Task description:
Rewrite the entries below as a numbered list, one line per item, and skip any blank lines.

Saved data entries:
^^^^^^^^

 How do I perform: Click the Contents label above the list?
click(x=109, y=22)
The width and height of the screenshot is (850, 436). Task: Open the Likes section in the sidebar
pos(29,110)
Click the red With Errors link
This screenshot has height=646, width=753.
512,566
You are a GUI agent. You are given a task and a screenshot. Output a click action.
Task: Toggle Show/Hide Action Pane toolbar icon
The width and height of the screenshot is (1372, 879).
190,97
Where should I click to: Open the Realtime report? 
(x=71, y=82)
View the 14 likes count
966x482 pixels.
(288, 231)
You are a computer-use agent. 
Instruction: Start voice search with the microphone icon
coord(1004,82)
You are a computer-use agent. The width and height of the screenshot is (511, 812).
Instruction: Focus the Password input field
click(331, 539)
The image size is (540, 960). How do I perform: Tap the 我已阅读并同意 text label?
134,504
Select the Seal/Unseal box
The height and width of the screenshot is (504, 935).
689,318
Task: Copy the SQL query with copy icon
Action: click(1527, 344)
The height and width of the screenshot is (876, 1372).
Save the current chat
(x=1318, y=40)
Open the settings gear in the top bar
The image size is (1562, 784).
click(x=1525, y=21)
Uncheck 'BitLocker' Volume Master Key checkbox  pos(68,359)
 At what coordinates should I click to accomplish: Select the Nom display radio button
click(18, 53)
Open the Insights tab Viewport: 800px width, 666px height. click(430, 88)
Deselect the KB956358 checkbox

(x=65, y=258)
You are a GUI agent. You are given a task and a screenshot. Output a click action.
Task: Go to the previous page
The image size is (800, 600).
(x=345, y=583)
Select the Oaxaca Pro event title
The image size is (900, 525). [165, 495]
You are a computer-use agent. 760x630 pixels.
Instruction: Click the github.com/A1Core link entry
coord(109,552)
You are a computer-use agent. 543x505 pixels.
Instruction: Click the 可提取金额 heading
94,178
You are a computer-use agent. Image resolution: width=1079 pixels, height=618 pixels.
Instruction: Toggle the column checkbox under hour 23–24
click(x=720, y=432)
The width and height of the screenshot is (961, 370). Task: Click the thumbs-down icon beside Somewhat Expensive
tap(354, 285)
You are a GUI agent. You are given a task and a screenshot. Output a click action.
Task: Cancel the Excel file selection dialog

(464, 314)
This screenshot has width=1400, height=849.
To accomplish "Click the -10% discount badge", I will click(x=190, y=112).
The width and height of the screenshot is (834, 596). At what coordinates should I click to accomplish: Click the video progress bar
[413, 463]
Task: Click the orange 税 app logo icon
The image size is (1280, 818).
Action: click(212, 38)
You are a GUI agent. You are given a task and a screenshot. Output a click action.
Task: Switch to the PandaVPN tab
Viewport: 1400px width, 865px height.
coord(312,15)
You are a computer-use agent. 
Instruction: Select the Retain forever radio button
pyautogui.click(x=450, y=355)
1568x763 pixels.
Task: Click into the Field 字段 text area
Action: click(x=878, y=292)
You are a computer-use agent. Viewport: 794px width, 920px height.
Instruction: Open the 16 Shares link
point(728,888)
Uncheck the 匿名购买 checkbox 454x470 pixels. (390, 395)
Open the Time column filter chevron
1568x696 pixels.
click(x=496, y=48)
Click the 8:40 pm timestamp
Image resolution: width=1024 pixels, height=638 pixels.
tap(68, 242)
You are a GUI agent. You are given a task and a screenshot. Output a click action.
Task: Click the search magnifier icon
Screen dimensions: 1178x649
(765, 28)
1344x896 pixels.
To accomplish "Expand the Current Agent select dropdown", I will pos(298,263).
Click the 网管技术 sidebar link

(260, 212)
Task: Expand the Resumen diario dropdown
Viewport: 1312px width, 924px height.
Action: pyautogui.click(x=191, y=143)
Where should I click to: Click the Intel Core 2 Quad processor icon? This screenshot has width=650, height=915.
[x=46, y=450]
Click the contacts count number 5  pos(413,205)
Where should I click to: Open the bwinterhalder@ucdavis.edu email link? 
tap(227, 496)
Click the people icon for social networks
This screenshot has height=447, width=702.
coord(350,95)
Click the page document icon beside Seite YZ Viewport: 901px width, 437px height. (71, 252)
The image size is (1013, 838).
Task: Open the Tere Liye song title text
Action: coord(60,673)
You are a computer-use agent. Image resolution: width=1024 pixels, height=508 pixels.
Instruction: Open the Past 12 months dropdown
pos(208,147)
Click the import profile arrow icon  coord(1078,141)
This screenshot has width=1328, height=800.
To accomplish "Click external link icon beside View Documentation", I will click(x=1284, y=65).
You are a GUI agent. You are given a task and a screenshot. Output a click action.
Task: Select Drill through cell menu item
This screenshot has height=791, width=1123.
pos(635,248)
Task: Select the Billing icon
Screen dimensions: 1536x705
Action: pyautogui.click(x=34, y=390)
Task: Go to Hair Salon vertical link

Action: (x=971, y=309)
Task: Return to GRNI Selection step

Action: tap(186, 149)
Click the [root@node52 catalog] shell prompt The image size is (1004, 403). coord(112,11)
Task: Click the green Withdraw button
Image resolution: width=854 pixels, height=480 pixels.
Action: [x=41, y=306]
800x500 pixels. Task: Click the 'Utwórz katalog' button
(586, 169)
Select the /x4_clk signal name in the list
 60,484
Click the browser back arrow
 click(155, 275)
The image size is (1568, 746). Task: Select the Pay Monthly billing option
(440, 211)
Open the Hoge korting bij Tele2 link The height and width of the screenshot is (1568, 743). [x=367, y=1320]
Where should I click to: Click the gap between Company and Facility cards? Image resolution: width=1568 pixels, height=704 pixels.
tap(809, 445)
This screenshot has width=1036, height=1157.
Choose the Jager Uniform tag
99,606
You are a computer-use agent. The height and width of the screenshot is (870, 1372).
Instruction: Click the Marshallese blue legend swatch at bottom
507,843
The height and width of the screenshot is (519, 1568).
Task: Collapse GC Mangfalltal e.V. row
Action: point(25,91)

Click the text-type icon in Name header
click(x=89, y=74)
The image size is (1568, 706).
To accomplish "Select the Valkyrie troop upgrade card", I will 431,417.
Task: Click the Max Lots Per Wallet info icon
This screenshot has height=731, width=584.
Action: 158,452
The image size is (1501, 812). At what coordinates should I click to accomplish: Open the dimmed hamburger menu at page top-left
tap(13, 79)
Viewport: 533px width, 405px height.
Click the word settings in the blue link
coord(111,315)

^^^^^^^^

Response:
1.  How do I perform: Click the Contents label above the list?
2. click(x=109, y=22)
3. The width and height of the screenshot is (850, 436). Task: Open the Likes section in the sidebar
4. pos(29,110)
5. Click the red With Errors link
6. This screenshot has height=646, width=753.
7. 512,566
8. You are a GUI agent. You are given a task and a screenshot. Output a click action.
9. Task: Toggle Show/Hide Action Pane toolbar icon
10. The width and height of the screenshot is (1372, 879).
11. 190,97
12. Where should I click to: Open the Realtime report? 
13. (x=71, y=82)
14. View the 14 likes count
15. 966x482 pixels.
16. (288, 231)
17. You are a computer-use agent. 
18. Instruction: Start voice search with the microphone icon
19. coord(1004,82)
20. You are a computer-use agent. The width and height of the screenshot is (511, 812).
21. Instruction: Focus the Password input field
22. click(331, 539)
23. The image size is (540, 960). How do I perform: Tap the 我已阅读并同意 text label?
24. 134,504
25. Select the Seal/Unseal box
26. The height and width of the screenshot is (504, 935).
27. 689,318
28. Task: Copy the SQL query with copy icon
29. Action: click(1527, 344)
30. The height and width of the screenshot is (876, 1372).
31. Save the current chat
32. (x=1318, y=40)
33. Open the settings gear in the top bar
34. The image size is (1562, 784).
35. click(x=1525, y=21)
36. Uncheck 'BitLocker' Volume Master Key checkbox  pos(68,359)
37.  At what coordinates should I click to accomplish: Select the Nom display radio button
38. click(18, 53)
39. Open the Insights tab Viewport: 800px width, 666px height. click(430, 88)
40. Deselect the KB956358 checkbox
41. (x=65, y=258)
42. You are a GUI agent. You are given a task and a screenshot. Output a click action.
43. Task: Go to the previous page
44. The image size is (800, 600).
45. (x=345, y=583)
46. Select the Oaxaca Pro event title
47. The image size is (900, 525). [165, 495]
48. You are a computer-use agent. 760x630 pixels.
49. Instruction: Click the github.com/A1Core link entry
50. coord(109,552)
51. You are a computer-use agent. 543x505 pixels.
52. Instruction: Click the 可提取金额 heading
53. 94,178
54. You are a computer-use agent. Image resolution: width=1079 pixels, height=618 pixels.
55. Instruction: Toggle the column checkbox under hour 23–24
56. click(x=720, y=432)
57. The width and height of the screenshot is (961, 370). Task: Click the thumbs-down icon beside Somewhat Expensive
58. tap(354, 285)
59. You are a GUI agent. You are given a task and a screenshot. Output a click action.
60. Task: Cancel the Excel file selection dialog
61. (464, 314)
62. This screenshot has width=1400, height=849.
63. To accomplish "Click the -10% discount badge", I will click(x=190, y=112).
64. The width and height of the screenshot is (834, 596). At what coordinates should I click to accomplish: Click the video progress bar
65. [413, 463]
66. Task: Click the orange 税 app logo icon
67. The image size is (1280, 818).
68. Action: click(212, 38)
69. You are a GUI agent. You are given a task and a screenshot. Output a click action.
70. Task: Switch to the PandaVPN tab
71. Viewport: 1400px width, 865px height.
72. coord(312,15)
73. You are a computer-use agent. 
74. Instruction: Select the Retain forever radio button
75. pyautogui.click(x=450, y=355)
76. 1568x763 pixels.
77. Task: Click into the Field 字段 text area
78. Action: click(x=878, y=292)
79. You are a computer-use agent. Viewport: 794px width, 920px height.
80. Instruction: Open the 16 Shares link
81. point(728,888)
82. Uncheck the 匿名购买 checkbox 454x470 pixels. (390, 395)
83. Open the Time column filter chevron
84. 1568x696 pixels.
85. click(x=496, y=48)
86. Click the 8:40 pm timestamp
87. Image resolution: width=1024 pixels, height=638 pixels.
88. tap(68, 242)
89. You are a GUI agent. You are given a task and a screenshot. Output a click action.
90. Task: Click the search magnifier icon
91. Screen dimensions: 1178x649
92. (765, 28)
93. 1344x896 pixels.
94. To accomplish "Expand the Current Agent select dropdown", I will pos(298,263).
95. Click the 网管技术 sidebar link
96. (260, 212)
97. Task: Expand the Resumen diario dropdown
98. Viewport: 1312px width, 924px height.
99. Action: pyautogui.click(x=191, y=143)
100. Where should I click to: Click the Intel Core 2 Quad processor icon? This screenshot has width=650, height=915.
101. [x=46, y=450]
102. Click the contacts count number 5  pos(413,205)
103. Where should I click to: Open the bwinterhalder@ucdavis.edu email link? 
104. tap(227, 496)
105. Click the people icon for social networks
106. This screenshot has height=447, width=702.
107. coord(350,95)
108. Click the page document icon beside Seite YZ Viewport: 901px width, 437px height. (71, 252)
109. The image size is (1013, 838).
110. Task: Open the Tere Liye song title text
111. Action: coord(60,673)
112. You are a computer-use agent. Image resolution: width=1024 pixels, height=508 pixels.
113. Instruction: Open the Past 12 months dropdown
114. pos(208,147)
115. Click the import profile arrow icon  coord(1078,141)
116. This screenshot has width=1328, height=800.
117. To accomplish "Click external link icon beside View Documentation", I will click(x=1284, y=65).
118. You are a GUI agent. You are given a task and a screenshot. Output a click action.
119. Task: Select Drill through cell menu item
120. This screenshot has height=791, width=1123.
121. pos(635,248)
122. Task: Select the Billing icon
123. Screen dimensions: 1536x705
124. Action: pyautogui.click(x=34, y=390)
125. Task: Go to Hair Salon vertical link
126. Action: (x=971, y=309)
127. Task: Return to GRNI Selection step
128. Action: tap(186, 149)
129. Click the [root@node52 catalog] shell prompt The image size is (1004, 403). coord(112,11)
130. Task: Click the green Withdraw button
131. Image resolution: width=854 pixels, height=480 pixels.
132. Action: [x=41, y=306]
133. 800x500 pixels. Task: Click the 'Utwórz katalog' button
134. (586, 169)
135. Select the /x4_clk signal name in the list
136.  60,484
137. Click the browser back arrow
138.  click(155, 275)
139. The image size is (1568, 746). Task: Select the Pay Monthly billing option
140. (440, 211)
141. Open the Hoge korting bij Tele2 link The height and width of the screenshot is (1568, 743). [x=367, y=1320]
142. Where should I click to: Click the gap between Company and Facility cards? Image resolution: width=1568 pixels, height=704 pixels.
143. tap(809, 445)
144. This screenshot has width=1036, height=1157.
145. Choose the Jager Uniform tag
146. 99,606
147. You are a computer-use agent. The height and width of the screenshot is (870, 1372).
148. Instruction: Click the Marshallese blue legend swatch at bottom
149. 507,843
150. The height and width of the screenshot is (519, 1568).
151. Task: Collapse GC Mangfalltal e.V. row
152. Action: point(25,91)
153. Click the text-type icon in Name header
154. click(x=89, y=74)
155. The image size is (1568, 706).
156. To accomplish "Select the Valkyrie troop upgrade card", I will 431,417.
157. Task: Click the Max Lots Per Wallet info icon
158. This screenshot has height=731, width=584.
159. Action: 158,452
160. The image size is (1501, 812). At what coordinates should I click to accomplish: Open the dimmed hamburger menu at page top-left
161. tap(13, 79)
162. Viewport: 533px width, 405px height.
163. Click the word settings in the blue link
164. coord(111,315)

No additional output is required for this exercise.